Nina vive um tormento. Cenas de um assassinato não saem de sua cabeça, e ela leva em frente essa loucura. Mas como Nina conseguirá conviver com a culpa? Essa questão move o thriller psicológico "Nina", longa de estréia do diretor pernambucano Heitor Dhalia.

A atriz Guta Stresser vive a protagonista, uma garota desajustada que mora no centro de São Paulo, em um quarto alugado no apartamento de dona Eulália (Myrian Muniz), velha rabugenta e alvo de toda a loucura de Nina. "Nina" é uma livre adaptação do clássico da literatura russa "Crime e Castigo", do escritor Fiódor Dostoiévski (1821-1881), e conta com a participação de Renata Sorrah, Matheus Nachtergaele, Selton Mello e Lázaro Ramos, entre outros.

"O filme começa com Nina em um estado mental deteriorado. É um filme expressionista, é visto do ponto de vista dela.
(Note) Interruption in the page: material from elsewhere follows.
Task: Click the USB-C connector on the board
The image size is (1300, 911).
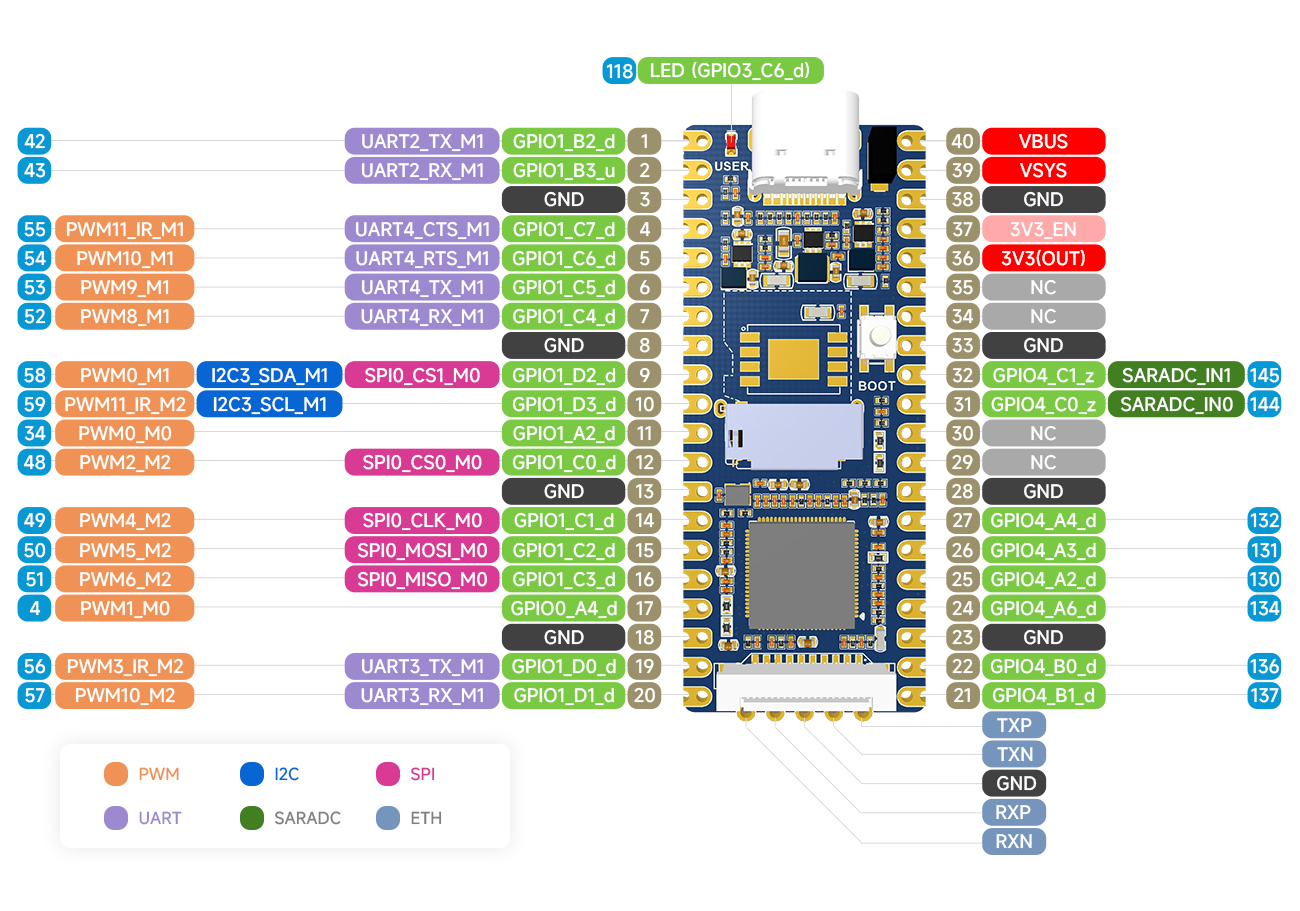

Quisemos fazer um filme mais fragmentado, para o público ter a sensação de estar em uma cabeça doente. Não tem o conforto de uma narrativa que conduz o espectador, do tipo hollywoodiana", explica Heitor.

"Ela é uma menina que não tem grana, que está passando fome, que vive em um mundo exterior hostil e que se volta para o mundo interior dela. É um momento que todo mundo teve na vida, de mergulhar na própria subjetividade. Na adolescência há muito disso. Negar a realidade e mergulhar no próprio universo."

Nina sofre horrores na mão de dona Eulália: sem dinheiro para pagar o aluguel, passa fome e chega até a comer ração de gato. Sua vontade de matar a velha é imaginada por meio de desenhos sombrios do cartunista Lourenço Mutarelli.

"Quando veio a idéia de fazer o filme, veio-me uma coisa de mangás japoneses. O Lourenço já teve problemas psicológicos como a Nina e foi muito influenciado por Dostoiévski, por esse estado sombrio e expressionista. É interessante, porque 'Nina' foi feito antes de 'Kill Bill', de Quentin Tarantino, que também usa este recurso de animação no filme.